For the listing below, output exactly the lines from the line with "Outfits (228, 130)" up to and including the line with "14 (77, 230)", and no other lines.
-- Opening Marker --
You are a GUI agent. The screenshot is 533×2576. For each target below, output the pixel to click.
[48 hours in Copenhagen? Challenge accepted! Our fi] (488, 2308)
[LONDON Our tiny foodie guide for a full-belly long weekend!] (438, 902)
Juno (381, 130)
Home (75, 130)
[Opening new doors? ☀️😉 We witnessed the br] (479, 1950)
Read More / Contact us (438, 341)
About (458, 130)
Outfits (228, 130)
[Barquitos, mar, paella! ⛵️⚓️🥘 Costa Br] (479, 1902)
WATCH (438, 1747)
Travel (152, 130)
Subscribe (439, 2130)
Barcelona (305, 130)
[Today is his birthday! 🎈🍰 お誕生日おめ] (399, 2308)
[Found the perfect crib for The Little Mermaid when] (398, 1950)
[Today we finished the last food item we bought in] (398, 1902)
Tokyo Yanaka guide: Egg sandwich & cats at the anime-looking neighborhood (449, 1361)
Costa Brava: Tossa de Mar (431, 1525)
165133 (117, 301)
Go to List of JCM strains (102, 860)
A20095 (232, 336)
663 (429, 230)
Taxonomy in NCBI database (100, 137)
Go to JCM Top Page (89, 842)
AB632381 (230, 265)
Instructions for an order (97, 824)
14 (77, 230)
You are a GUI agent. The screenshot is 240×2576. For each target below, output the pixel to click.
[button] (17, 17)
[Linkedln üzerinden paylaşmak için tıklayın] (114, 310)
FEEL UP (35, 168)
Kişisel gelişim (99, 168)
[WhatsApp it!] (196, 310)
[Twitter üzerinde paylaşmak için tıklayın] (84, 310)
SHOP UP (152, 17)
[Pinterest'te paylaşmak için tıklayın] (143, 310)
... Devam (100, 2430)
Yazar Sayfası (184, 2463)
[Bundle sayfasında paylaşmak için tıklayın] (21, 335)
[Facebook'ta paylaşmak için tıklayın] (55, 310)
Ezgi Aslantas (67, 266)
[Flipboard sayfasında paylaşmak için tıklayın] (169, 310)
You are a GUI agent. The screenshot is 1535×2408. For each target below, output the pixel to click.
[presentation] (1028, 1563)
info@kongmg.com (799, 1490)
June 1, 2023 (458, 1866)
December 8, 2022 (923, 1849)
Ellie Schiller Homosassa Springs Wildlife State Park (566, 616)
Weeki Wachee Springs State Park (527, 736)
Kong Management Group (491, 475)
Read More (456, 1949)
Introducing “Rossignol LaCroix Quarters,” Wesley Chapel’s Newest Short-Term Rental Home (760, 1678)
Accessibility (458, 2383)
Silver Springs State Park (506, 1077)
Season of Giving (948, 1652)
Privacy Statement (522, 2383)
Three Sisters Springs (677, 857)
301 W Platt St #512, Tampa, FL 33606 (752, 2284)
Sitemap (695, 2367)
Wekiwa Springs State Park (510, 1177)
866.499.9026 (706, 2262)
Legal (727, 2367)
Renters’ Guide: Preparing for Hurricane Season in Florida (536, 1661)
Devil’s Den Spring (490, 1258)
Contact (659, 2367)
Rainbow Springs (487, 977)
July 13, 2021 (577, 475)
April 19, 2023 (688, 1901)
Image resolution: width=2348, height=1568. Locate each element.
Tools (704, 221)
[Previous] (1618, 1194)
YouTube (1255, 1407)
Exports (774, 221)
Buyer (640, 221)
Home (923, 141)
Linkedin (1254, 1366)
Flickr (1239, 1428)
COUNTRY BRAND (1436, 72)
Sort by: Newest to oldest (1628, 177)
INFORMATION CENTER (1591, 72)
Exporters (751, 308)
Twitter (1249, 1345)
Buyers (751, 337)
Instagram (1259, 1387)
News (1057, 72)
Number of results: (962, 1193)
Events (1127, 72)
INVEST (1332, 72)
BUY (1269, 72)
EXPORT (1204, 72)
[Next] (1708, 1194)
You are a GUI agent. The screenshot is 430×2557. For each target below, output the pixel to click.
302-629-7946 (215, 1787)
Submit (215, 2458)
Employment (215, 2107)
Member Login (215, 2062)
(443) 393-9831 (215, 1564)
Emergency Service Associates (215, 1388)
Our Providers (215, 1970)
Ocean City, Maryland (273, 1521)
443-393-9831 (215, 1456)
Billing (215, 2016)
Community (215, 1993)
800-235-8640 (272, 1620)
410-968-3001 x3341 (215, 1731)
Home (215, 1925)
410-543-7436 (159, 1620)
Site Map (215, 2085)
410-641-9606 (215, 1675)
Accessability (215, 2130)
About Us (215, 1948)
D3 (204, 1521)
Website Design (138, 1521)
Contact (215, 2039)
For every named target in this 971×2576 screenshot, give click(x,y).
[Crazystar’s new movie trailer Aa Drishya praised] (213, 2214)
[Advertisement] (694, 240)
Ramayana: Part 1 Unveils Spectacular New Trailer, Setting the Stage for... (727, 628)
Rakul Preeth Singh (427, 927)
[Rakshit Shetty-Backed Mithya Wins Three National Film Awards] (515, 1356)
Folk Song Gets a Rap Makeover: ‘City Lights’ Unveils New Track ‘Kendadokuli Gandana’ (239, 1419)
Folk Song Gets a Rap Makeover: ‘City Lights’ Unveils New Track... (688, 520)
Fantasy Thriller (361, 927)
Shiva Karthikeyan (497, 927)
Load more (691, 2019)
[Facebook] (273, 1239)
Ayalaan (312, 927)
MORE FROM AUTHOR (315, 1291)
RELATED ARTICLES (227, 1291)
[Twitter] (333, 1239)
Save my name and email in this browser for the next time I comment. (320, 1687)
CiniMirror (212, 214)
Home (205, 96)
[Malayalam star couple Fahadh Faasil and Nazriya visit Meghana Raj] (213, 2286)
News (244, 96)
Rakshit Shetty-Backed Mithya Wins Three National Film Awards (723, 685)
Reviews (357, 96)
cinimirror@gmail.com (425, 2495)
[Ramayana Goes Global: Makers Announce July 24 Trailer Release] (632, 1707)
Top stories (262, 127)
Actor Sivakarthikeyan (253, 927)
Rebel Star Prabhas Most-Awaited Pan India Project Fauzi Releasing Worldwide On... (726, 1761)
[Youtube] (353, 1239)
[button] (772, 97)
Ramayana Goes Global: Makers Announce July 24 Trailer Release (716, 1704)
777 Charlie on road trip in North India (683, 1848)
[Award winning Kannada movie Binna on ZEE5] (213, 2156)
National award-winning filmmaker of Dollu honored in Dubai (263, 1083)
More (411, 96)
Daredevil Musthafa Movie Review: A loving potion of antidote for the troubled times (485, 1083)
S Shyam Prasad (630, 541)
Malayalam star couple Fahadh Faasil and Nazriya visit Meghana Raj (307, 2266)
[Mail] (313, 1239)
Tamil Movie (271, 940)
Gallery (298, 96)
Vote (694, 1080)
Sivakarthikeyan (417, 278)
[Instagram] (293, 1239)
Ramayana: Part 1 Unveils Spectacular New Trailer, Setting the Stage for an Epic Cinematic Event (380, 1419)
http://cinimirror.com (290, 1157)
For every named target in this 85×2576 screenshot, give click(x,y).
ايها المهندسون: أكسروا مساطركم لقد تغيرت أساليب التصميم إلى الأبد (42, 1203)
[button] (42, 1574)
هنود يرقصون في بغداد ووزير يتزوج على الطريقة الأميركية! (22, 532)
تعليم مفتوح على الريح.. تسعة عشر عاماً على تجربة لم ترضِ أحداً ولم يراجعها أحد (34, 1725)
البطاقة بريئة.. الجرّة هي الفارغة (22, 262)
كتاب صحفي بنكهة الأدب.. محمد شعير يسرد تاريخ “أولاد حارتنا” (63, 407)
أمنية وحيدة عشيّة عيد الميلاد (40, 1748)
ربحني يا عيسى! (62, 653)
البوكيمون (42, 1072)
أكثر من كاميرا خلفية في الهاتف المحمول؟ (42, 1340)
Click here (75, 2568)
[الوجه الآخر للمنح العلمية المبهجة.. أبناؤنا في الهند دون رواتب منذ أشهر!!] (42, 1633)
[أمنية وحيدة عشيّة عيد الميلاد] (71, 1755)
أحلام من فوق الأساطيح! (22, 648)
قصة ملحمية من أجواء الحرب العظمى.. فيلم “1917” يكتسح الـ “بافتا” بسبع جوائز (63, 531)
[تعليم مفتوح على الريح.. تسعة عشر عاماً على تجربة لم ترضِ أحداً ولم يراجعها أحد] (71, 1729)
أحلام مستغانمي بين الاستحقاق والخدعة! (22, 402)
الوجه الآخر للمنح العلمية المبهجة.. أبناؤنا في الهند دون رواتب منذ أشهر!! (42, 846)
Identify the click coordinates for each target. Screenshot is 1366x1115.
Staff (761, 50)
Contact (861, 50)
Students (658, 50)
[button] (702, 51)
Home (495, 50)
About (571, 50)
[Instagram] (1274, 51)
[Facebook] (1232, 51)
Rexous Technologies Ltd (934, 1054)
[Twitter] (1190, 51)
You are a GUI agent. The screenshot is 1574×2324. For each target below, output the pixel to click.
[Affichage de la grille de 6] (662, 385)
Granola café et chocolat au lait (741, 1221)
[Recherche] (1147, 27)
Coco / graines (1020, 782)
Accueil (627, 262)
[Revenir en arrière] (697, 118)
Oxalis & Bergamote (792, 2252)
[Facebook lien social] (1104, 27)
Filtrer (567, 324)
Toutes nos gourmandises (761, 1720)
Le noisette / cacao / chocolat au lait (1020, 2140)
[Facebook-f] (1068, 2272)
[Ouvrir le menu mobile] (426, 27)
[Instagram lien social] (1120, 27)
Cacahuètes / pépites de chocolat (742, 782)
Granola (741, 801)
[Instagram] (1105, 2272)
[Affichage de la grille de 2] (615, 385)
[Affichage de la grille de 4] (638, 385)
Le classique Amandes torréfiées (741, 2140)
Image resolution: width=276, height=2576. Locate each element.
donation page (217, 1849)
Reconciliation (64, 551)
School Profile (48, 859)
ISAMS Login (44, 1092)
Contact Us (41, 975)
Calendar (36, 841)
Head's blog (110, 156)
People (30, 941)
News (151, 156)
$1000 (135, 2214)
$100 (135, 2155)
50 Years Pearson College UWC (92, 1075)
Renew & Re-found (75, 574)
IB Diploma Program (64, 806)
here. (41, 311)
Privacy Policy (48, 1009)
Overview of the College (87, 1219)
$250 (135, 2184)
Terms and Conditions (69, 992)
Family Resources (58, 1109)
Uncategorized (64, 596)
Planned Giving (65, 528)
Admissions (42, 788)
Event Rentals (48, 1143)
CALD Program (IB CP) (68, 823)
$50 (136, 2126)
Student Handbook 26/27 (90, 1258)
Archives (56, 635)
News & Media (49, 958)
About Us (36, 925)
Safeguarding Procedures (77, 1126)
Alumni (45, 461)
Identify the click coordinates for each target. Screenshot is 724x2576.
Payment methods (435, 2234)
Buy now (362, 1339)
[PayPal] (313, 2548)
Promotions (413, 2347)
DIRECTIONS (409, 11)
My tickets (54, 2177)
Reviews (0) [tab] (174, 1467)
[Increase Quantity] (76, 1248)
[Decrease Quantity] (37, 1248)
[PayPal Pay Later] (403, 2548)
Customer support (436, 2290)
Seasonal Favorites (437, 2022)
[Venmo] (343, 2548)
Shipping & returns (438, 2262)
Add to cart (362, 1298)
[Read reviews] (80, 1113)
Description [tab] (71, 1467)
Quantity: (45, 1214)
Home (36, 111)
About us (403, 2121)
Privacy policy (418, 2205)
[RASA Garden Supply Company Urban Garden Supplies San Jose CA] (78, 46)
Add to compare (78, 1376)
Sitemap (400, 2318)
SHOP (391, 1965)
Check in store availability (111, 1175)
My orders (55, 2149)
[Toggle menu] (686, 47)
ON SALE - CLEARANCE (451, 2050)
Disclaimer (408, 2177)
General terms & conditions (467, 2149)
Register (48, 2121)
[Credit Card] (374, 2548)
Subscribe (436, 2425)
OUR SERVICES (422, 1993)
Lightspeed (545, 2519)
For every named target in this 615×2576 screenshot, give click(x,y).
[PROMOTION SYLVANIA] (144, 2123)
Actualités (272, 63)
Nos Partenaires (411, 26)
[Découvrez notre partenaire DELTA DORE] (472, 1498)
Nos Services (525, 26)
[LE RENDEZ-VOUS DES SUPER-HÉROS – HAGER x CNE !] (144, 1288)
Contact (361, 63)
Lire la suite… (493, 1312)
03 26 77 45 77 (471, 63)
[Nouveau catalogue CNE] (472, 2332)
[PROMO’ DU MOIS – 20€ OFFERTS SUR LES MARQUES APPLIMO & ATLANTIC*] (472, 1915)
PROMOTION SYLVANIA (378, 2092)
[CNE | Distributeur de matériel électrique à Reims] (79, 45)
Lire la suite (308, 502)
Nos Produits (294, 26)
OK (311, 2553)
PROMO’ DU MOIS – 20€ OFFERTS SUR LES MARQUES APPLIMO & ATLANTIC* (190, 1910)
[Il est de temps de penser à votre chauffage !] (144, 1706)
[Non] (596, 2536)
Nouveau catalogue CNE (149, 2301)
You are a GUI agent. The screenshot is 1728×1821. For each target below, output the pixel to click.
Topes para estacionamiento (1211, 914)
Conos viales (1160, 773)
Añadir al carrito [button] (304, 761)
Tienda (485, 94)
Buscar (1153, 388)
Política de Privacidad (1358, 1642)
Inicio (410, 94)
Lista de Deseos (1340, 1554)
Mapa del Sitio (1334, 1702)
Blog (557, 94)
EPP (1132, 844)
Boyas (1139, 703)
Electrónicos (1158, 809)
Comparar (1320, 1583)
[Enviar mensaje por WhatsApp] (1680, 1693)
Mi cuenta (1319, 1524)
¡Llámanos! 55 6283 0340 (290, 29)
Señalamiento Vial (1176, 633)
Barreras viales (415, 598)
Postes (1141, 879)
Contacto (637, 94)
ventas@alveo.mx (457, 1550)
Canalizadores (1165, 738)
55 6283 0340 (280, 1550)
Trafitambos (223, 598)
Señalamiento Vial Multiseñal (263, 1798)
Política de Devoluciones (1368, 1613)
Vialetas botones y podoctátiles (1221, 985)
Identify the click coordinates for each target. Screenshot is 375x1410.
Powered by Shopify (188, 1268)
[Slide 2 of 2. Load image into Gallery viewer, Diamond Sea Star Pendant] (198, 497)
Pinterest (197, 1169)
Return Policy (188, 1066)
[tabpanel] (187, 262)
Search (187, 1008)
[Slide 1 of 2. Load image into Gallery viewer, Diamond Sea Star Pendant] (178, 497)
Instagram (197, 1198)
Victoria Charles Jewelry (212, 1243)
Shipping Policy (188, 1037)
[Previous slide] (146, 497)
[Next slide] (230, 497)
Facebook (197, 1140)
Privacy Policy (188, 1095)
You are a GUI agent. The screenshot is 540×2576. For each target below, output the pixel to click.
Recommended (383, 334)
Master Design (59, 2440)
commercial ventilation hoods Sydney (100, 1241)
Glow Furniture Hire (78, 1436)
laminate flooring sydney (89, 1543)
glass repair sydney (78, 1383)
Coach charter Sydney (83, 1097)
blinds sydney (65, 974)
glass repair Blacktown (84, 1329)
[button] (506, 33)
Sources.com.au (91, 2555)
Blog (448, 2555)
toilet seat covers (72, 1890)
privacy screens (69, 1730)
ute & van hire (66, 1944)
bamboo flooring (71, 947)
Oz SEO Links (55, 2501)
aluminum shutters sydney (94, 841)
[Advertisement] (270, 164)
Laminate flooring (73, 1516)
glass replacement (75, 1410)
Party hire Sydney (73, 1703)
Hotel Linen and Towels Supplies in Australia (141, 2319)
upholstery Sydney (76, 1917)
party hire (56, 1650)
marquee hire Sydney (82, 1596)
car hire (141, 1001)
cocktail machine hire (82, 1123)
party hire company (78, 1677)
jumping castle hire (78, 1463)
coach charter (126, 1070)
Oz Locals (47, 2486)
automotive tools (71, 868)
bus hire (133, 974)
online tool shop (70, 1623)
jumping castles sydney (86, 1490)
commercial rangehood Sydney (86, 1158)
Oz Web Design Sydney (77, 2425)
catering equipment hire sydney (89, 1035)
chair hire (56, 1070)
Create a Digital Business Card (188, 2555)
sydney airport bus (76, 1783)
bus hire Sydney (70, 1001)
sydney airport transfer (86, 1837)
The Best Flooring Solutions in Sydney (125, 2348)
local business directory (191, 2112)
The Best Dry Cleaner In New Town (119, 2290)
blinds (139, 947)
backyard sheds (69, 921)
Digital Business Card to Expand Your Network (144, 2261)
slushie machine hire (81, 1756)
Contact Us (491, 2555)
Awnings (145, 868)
-- Closing Marker --
Final answer
Outfits (228, 130)
[Barquitos, mar, paella! ⛵️⚓️🥘 Costa Br] (479, 1902)
WATCH (438, 1747)
Travel (152, 130)
Subscribe (439, 2130)
Barcelona (305, 130)
[Today is his birthday! 🎈🍰 お誕生日おめ] (399, 2308)
[Found the perfect crib for The Little Mermaid when] (398, 1950)
[Today we finished the last food item we bought in] (398, 1902)
Tokyo Yanaka guide: Egg sandwich & cats at the anime-looking neighborhood (449, 1361)
Costa Brava: Tossa de Mar (431, 1525)
165133 (117, 301)
Go to List of JCM strains (102, 860)
A20095 (232, 336)
663 (429, 230)
Taxonomy in NCBI database (100, 137)
Go to JCM Top Page (89, 842)
AB632381 (230, 265)
Instructions for an order (97, 824)
14 (77, 230)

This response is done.